Suppose then that we have a channel. At the core is a classification of flashlights, and and at the periphery are classifications of bulbs and switches. We can take a sum of the classifications of bulbs and switches. We know that there are infomorphisms from these classifications to the sum (and so this too makes up a channel), and using f-Intro, we know that any sequents of the classifications of bulbs and switches will still hold in the sum classifications: bulbs + switches. But note that the classification bulbs + switches, since it connects every bulb and switch token, any sequents that might properly hold between bulbs and switches will not hold in the sum classification. Similarly, all the sequents holding in the classification bulbs + switches will hold in the core of the flashlight channel. However, there will be constraints in the core (namely those holding between bulbs and switches) not holding in the sum classification bulbs + switches.
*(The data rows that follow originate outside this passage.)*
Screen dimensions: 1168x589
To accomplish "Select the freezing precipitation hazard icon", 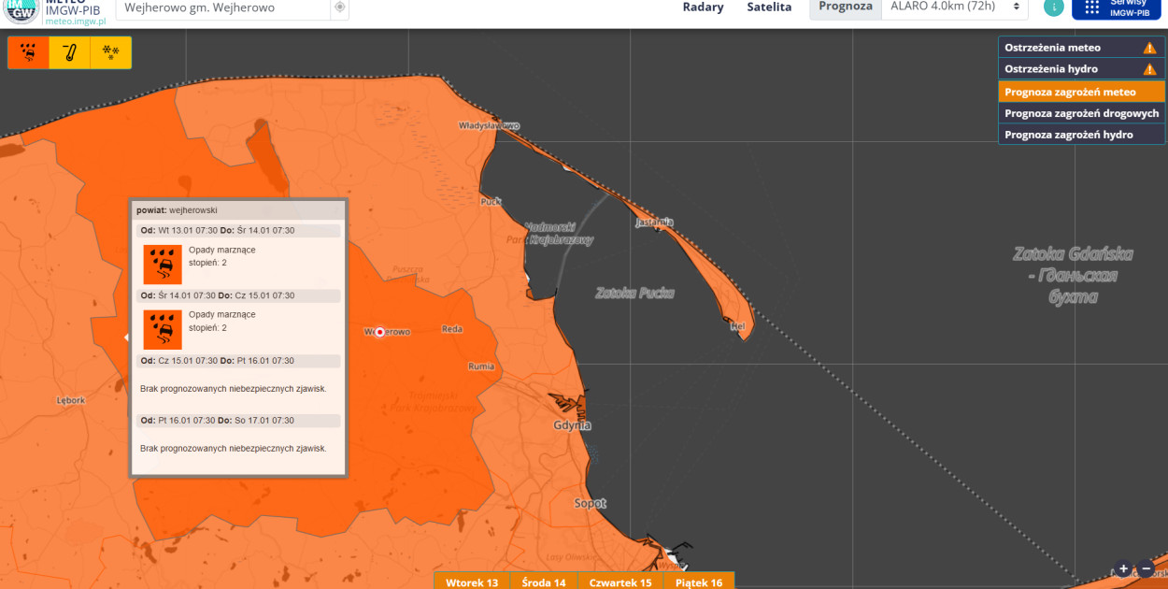I will (x=28, y=53).
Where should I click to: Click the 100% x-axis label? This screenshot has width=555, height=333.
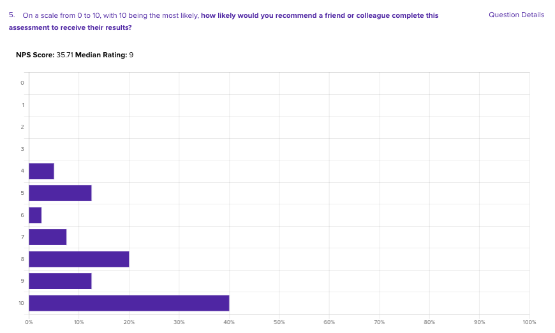[529, 323]

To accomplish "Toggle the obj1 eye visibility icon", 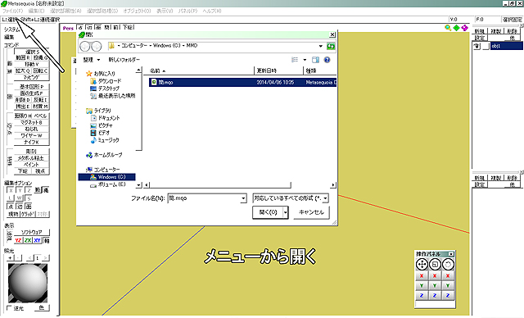I will tap(477, 46).
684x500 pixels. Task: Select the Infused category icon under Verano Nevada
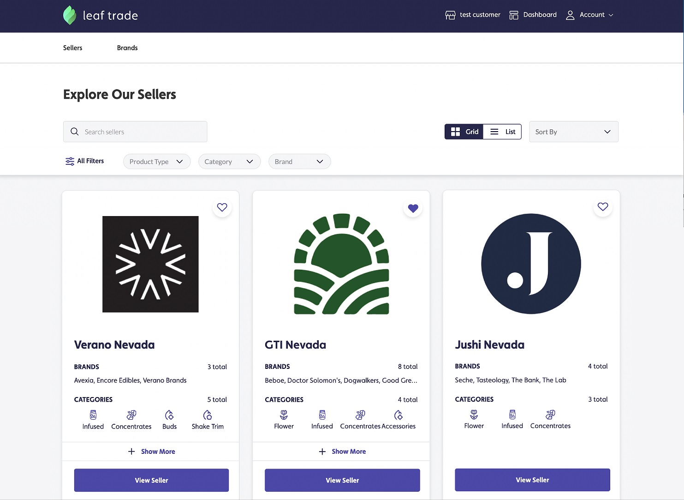92,416
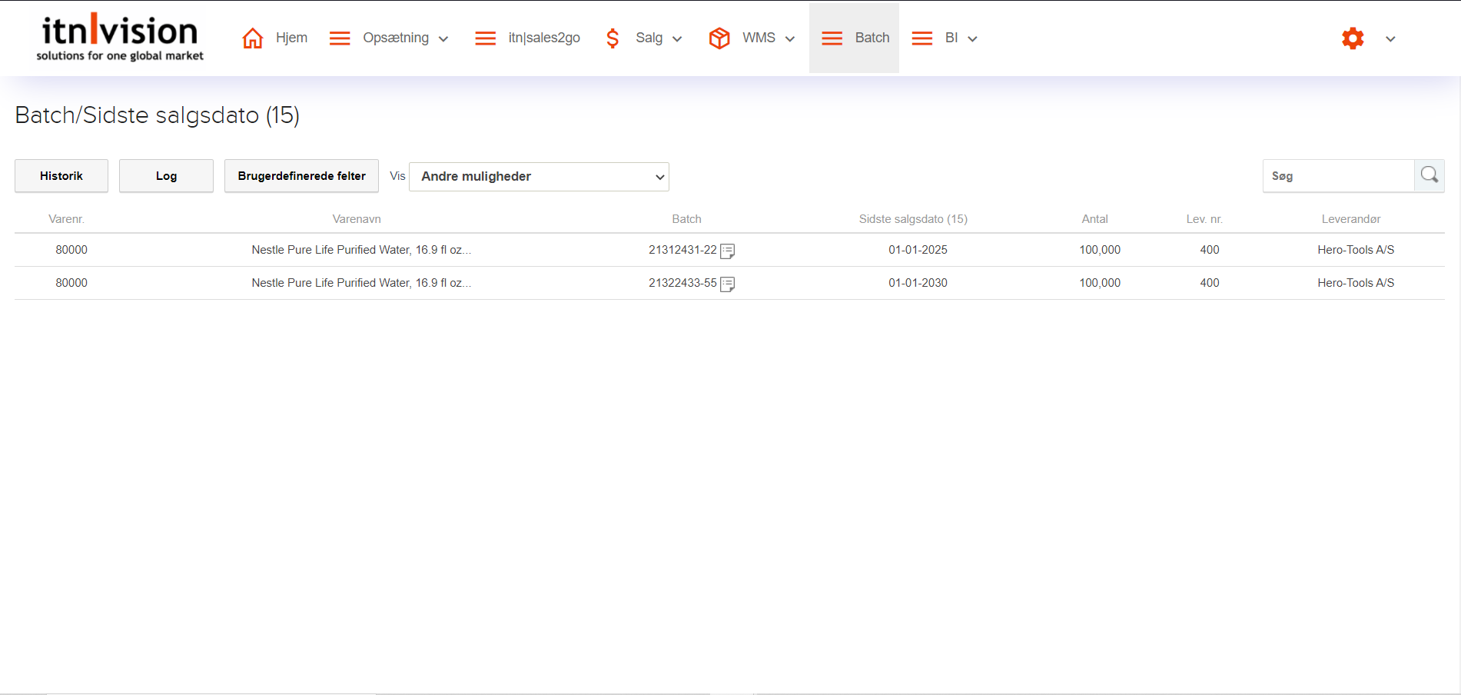Click the itn|sales2go hamburger icon

click(x=485, y=38)
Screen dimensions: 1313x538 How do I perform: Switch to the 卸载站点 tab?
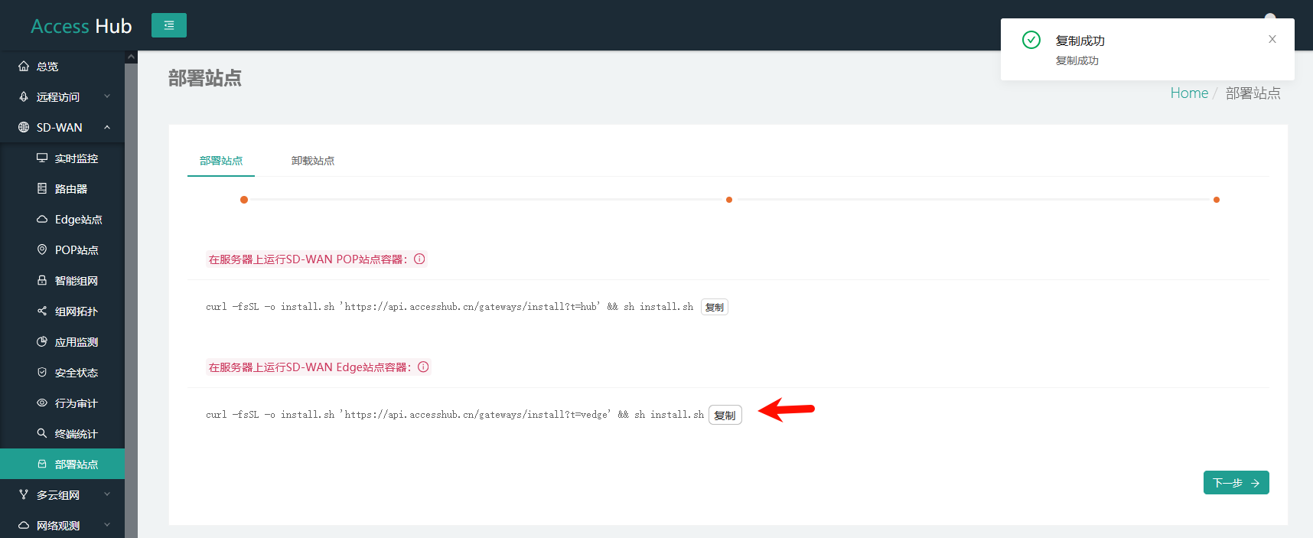(313, 161)
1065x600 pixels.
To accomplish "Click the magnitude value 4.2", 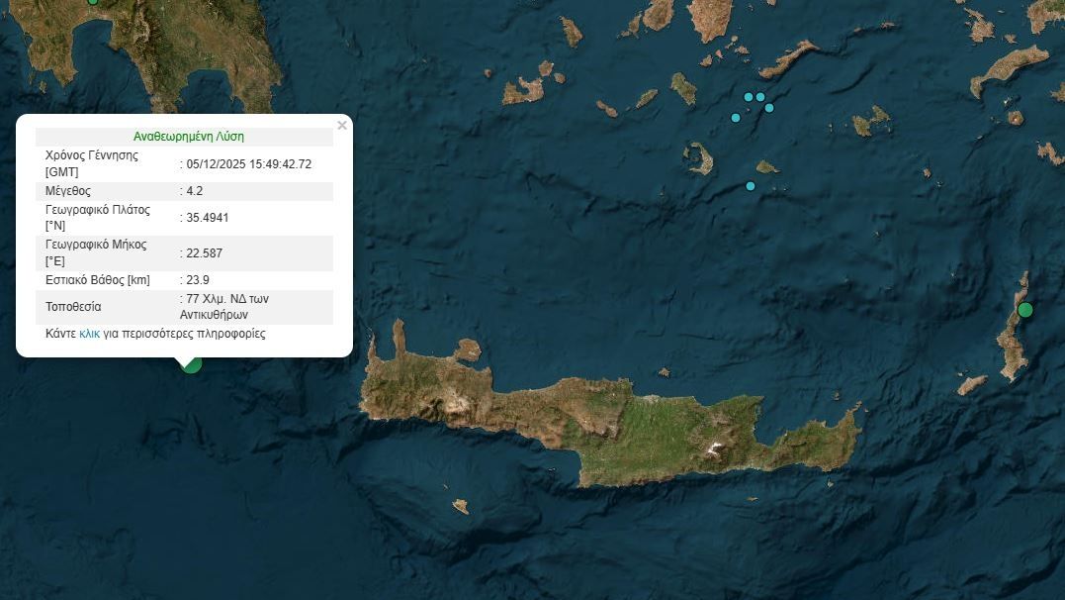I will point(195,191).
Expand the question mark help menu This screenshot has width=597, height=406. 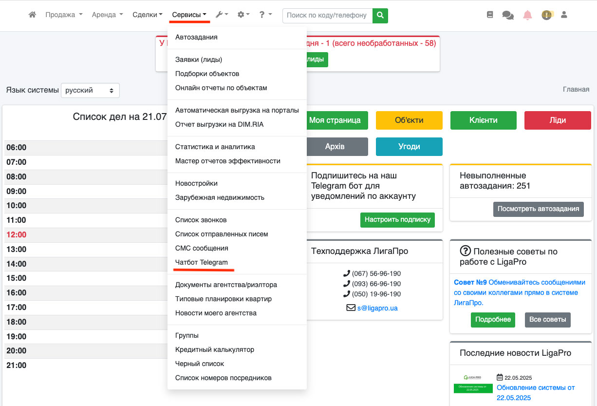265,15
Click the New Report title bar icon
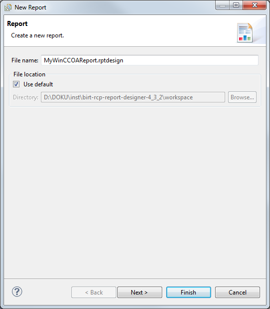This screenshot has width=270, height=309. [x=8, y=7]
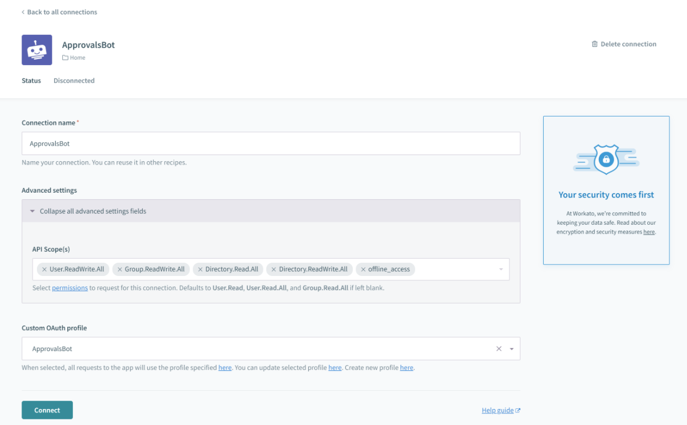The width and height of the screenshot is (687, 425).
Task: Remove the User.ReadWrite.All scope tag
Action: pos(44,269)
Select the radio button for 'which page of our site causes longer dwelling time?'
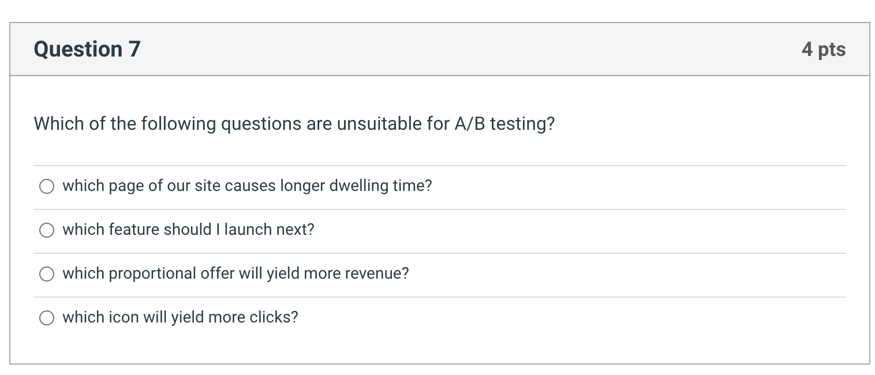The image size is (875, 375). [x=47, y=186]
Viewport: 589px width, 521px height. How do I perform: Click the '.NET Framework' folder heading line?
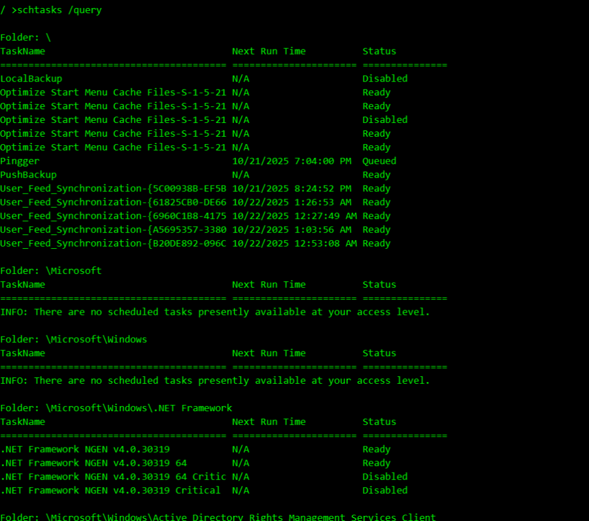(x=116, y=408)
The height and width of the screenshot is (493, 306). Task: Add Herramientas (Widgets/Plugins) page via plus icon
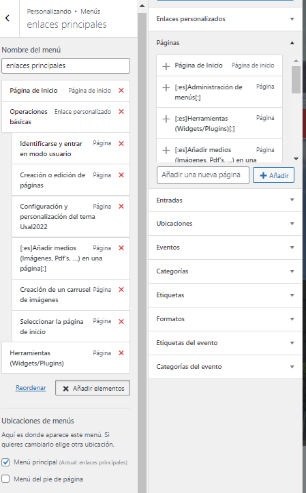click(x=166, y=119)
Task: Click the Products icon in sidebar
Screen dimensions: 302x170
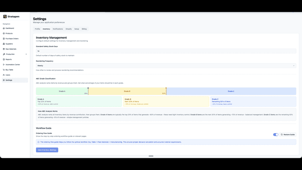Action: (4, 33)
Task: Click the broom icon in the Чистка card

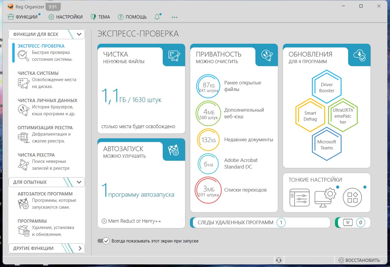Action: point(174,55)
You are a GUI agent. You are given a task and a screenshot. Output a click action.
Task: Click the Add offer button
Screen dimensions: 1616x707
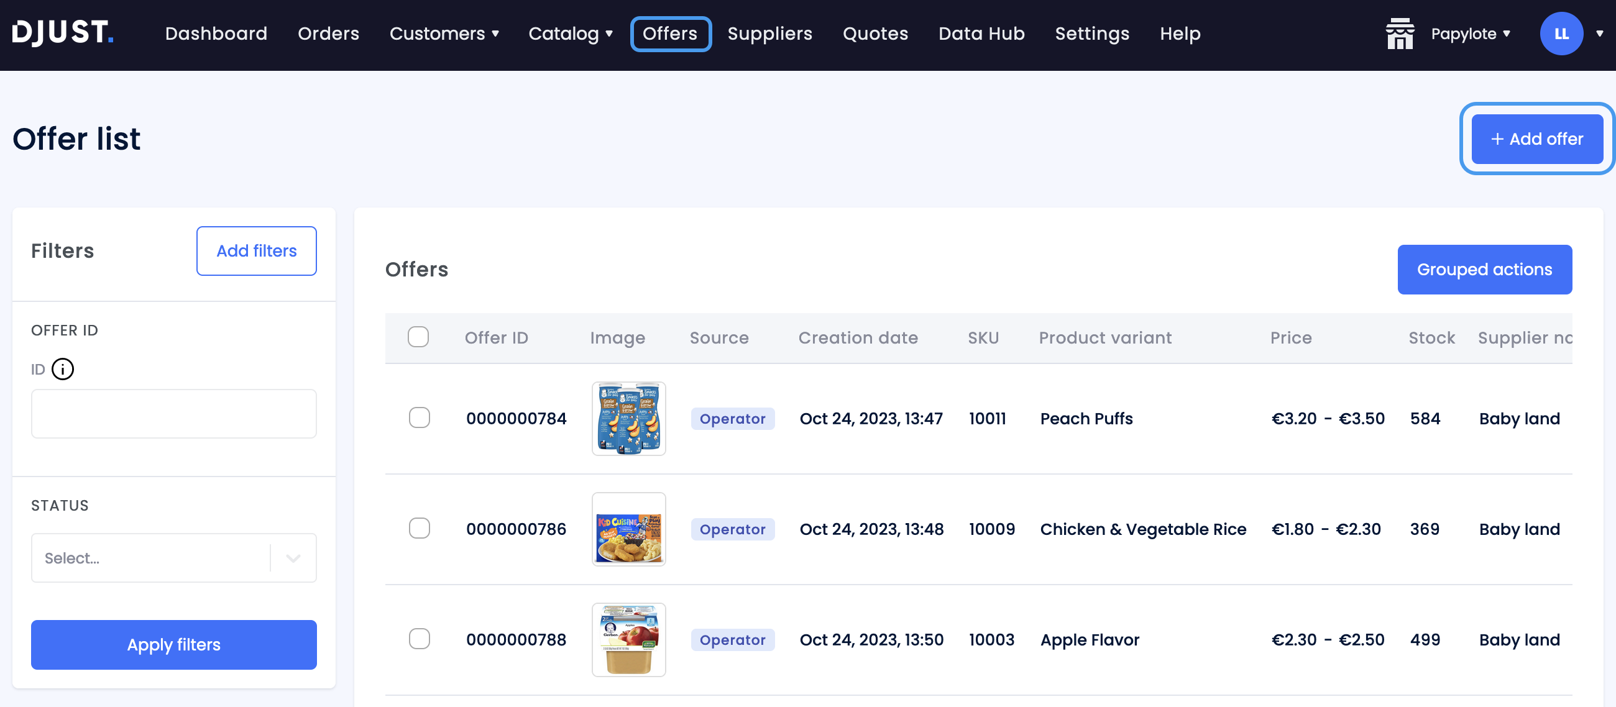click(1536, 139)
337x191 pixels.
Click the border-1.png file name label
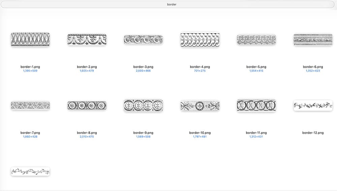pyautogui.click(x=30, y=67)
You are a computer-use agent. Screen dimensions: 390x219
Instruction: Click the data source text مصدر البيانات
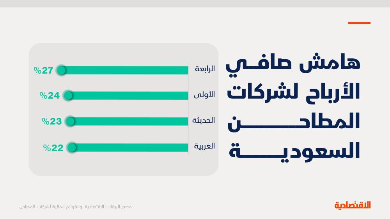76,206
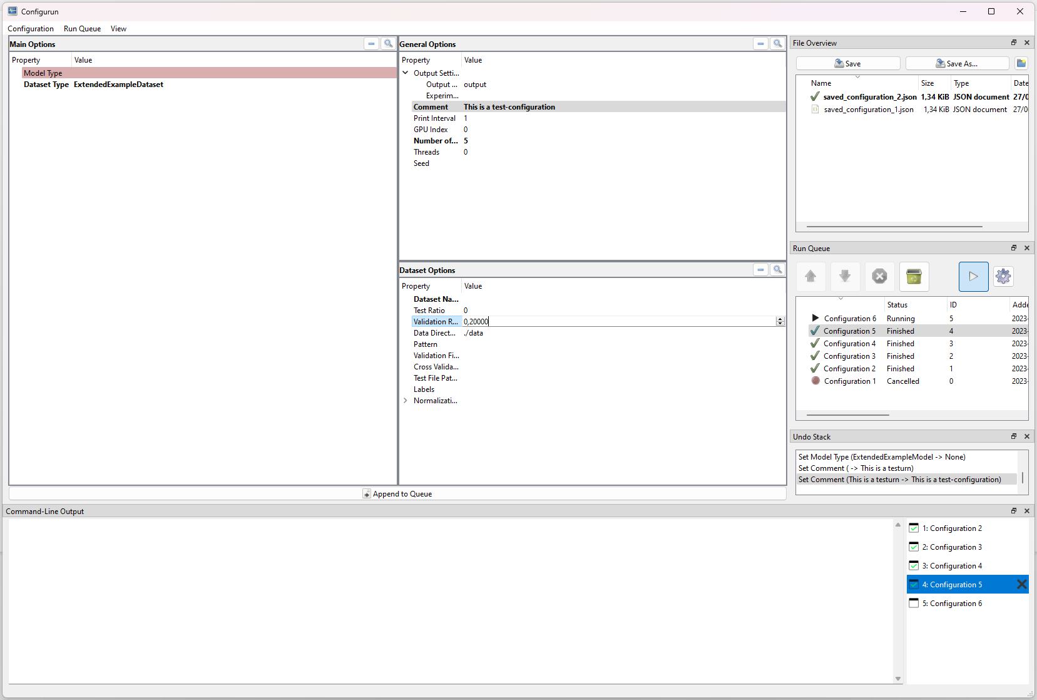Float the Undo Stack panel
The width and height of the screenshot is (1037, 700).
coord(1014,436)
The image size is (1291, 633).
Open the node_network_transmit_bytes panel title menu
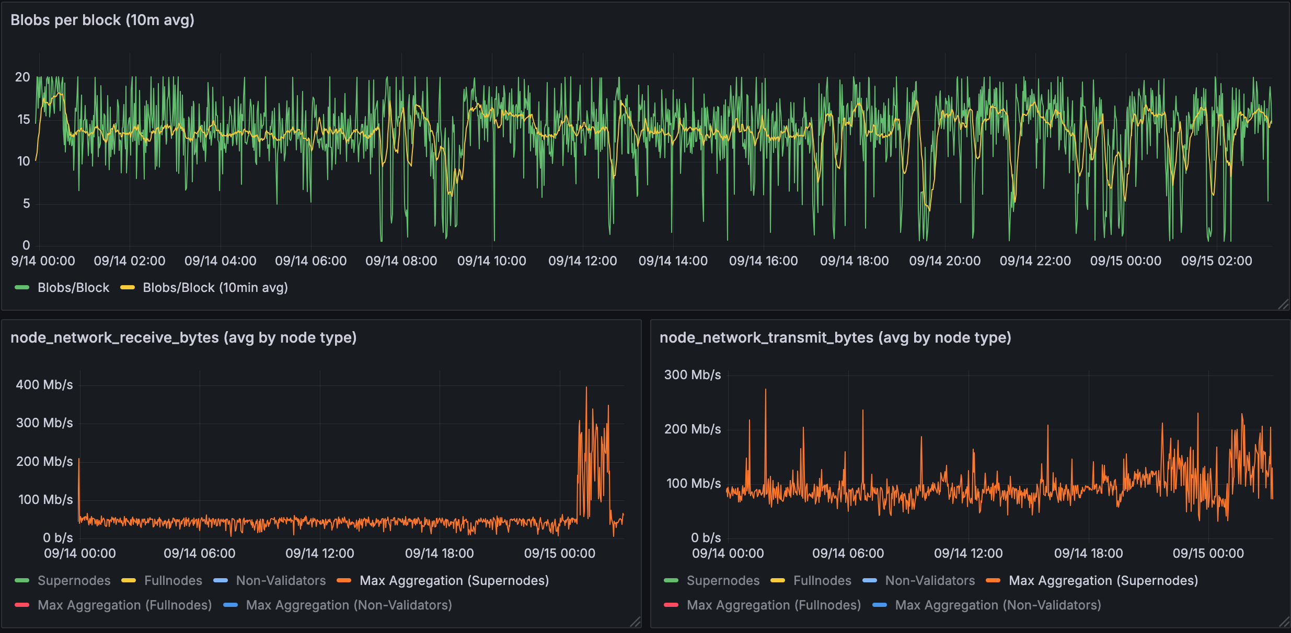tap(835, 337)

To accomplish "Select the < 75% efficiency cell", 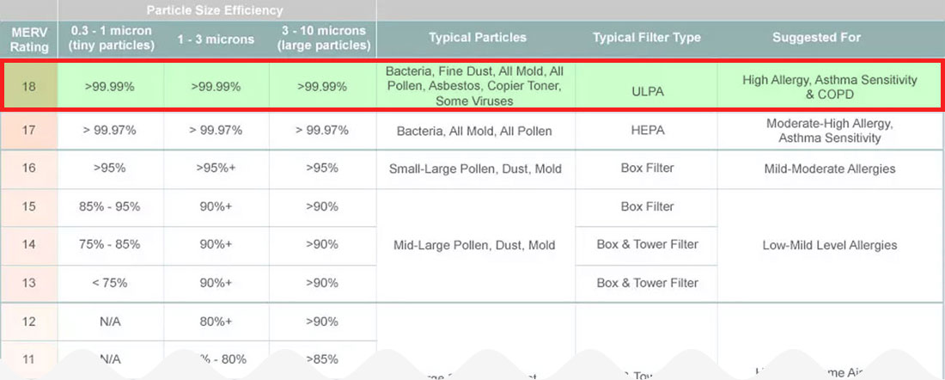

In brief: suppose that we know that a particular switch is in the On position, and that it is a constraint of switches that a switch being in the On position precludes it being in the Off position. We can project this constraint into the core of the flashlight channel reliably. But in the channel additional constraints hold (the ones we are interested in). Suppose that in the core of the channel, there is a constraint that if a switch is On in a flashlight then the bulb is Lit in the flashlight We would like to know that because *this* switch is in the On position, that a particular bulb will be Lit. How can we do it? Using f-Elim we can pull back the constraint of the core to the sum classification. But note, that this constraint is *not valid* in the sum-classification. But it is not valid for precisely those bulbs that are not connected in the channel. In this way, we can reason from local information to a distant component of a system, but in so doing, we lose the guarantee that our reasoning is valid, and we lose the guarantee that it is sound.
[1] Barwise, Jon, and Jerry Seligman. 1997. Information Flow: The Logic of Distributed Systems. Cambridge tracts in theoretical computer science 44. Cambridge: Cambridge University Press.